### PROVIDED PASSAGE
◆ ◆ ◆ ◆ ◆

Senior Hamas leader Abdul Aziz al-Rantissi declared "open" war on Israel after the Islamist movement's spiritual guide, Sheikh Ahmed Yassin, was killed in an Israeli helicopter strike in the Gaza Strip.

Palestinians hold the remains of the wheel chair of Hamas spiritual leader Sheikh Ahmed Yassin after he was killed in Gaza City March 22, 2004. [Reuters]
"War is henceforth open with these murderers, these criminals and these terrorists," Rantissi said on a Gaza City street to a background of chants from hundreds of supporters calling for jihad, or holy war.

"They know it's opened, there will be no revenge, it's an open war," he added in English, warning the Israelis they would not enjoy peace.

"Inside Palestine, there will be no security for the Zionists and Jews," Rantissi vowed.

Israeli public radio said Prime Minister Ariel Sharon had not only given the green light to eliminate Yassin but also personally supervised the attack.

"With this crime, Sharon, the despicable, sought to kill off the rights of the Palestinian people to a homeland, to holy places and to return" for refugees, Rantissi charged.

Abdel Aziz al-Rantissi, the top Hamas political leader, speaks to the press in front of the morgue containing the body of Sheikh Ahmed Yassin in Gaza city March 22, 2004, declaring open war on Israel. [Reuters]
"But I tell Sharon and other leaders of the Zionist gangs that they will not succeed."

Rantissi condemned what he called a "war against Islam" in Palestine and Iraq and urged Muslims "to wake from their sleep, to return to reason and make the earth tremble under the feet of the Zionists."

Palestinian negotiator Saeb Erakat warned that the death of Sheikh Yassin, founder of the hardline group fighting Israeli occupation, would only foster greater violence.

"I strongly condemn this ignoble crime perpetrated by Israeli forces," Erakat told Al-Arabiya.

"The Israeli government has thus chosen the path of escalation and confrontation," he added, demanding international protection for the Palestianians.

Erakat said 64 Palestinians had fallen as "martyrs" during Israeli attacks since the start of March.

"This new crime must move the international community to think seriously about providing international protection for the Palestinian people."

Yassin died early Monday in an Israeli helicopter strike on the Gaza Strip, igniting immediate threats of reprisals from the military wing of Hamas, the Ezzedine al-Qassam Brigades.

"We, the Ezzedine al-Qassam leaders, have decided to take immediate reprisals, like an earthquake that will hit everywhere to destroy the Zionist presence," said the statement, adding that the response would be "unexpected."

"The Zionists would not have perpetrated such an act without obtaining the green light from the terrorist American administration and it must assume responsibility for this crime," it added.

The Al-Aqsa Martyrs Brigades, a radical offshoot of Palestinian leader Yasser Arafat's Fatah movement, said "thousands" of Israelis would be targeted in retaliation, naming Defense Minister Shaul Mofaz as its prime target.

It called in a statement for all Palestinian factions to "proclaim a war without mercy against the Zionist people."

"We promise the Palestinian people that we will avenge the assassinations of the Nazi terrorists," added the statement.

The Israeli army said it had sealed off the West Bank and Gaza Strip Monday following the assassination.

"Following the attack, a complete closure was imposed on the Gaza Strip and the West Bank," Major Sharon Feingold said.

Israeli security services, including the police, have been placed on a high state of alert throughout the country.

◆ ◆ ◆ ◆ ◆

### WHAT TO DO
Edit the report on Sheikh Yassin's killing between "The Israeli army" and "throughout the country.", inclusive, so that "closed off" replaces "sealed off".

### COLLECTED DATA
◆ ◆ ◆ ◆ ◆

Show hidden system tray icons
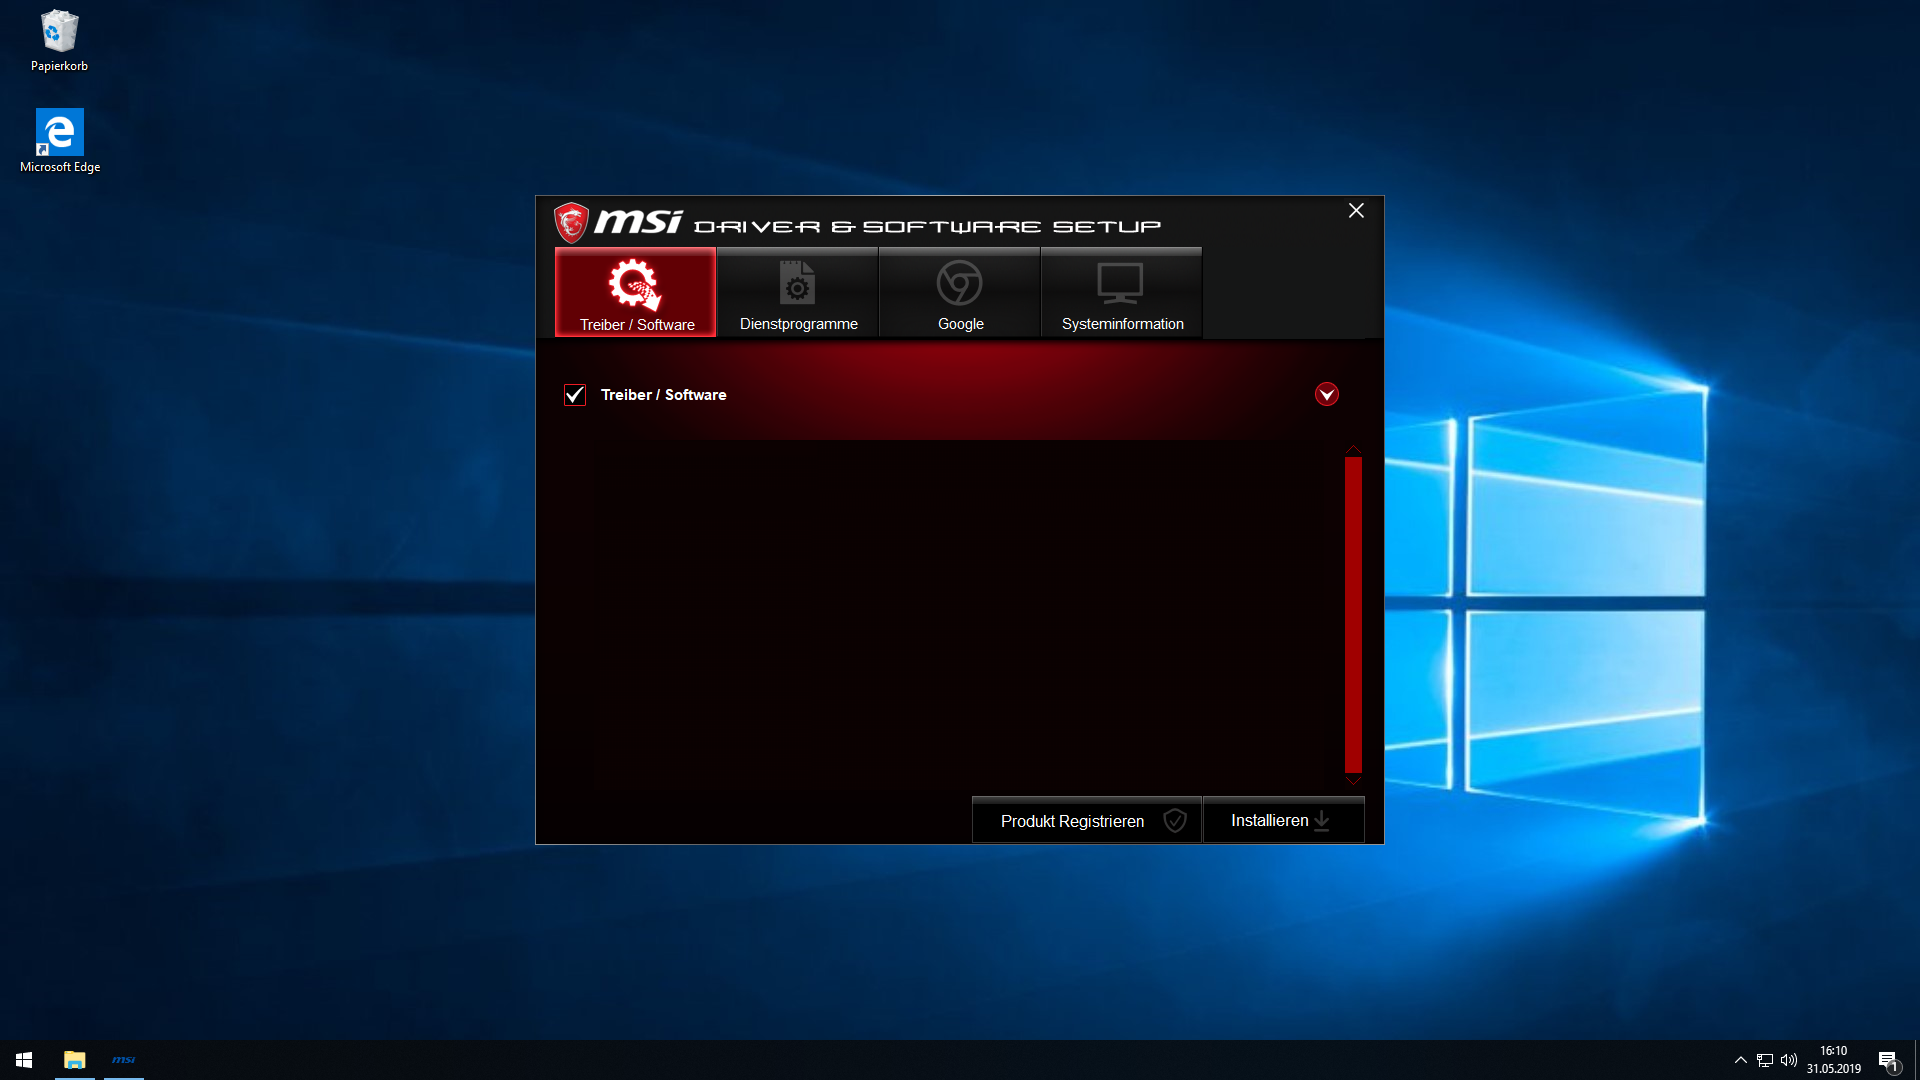(1740, 1060)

◆ ◆ ◆ ◆ ◆

### SOLUTION TO THIS PROBLEM
The Israeli army said it had closed off the West Bank and Gaza Strip Monday following the assassination.

"Following the attack, a complete closure was imposed on the Gaza Strip and the West Bank," Major Sharon Feingold said.

Israeli security services, including the police, have been placed on a high state of alert throughout the country.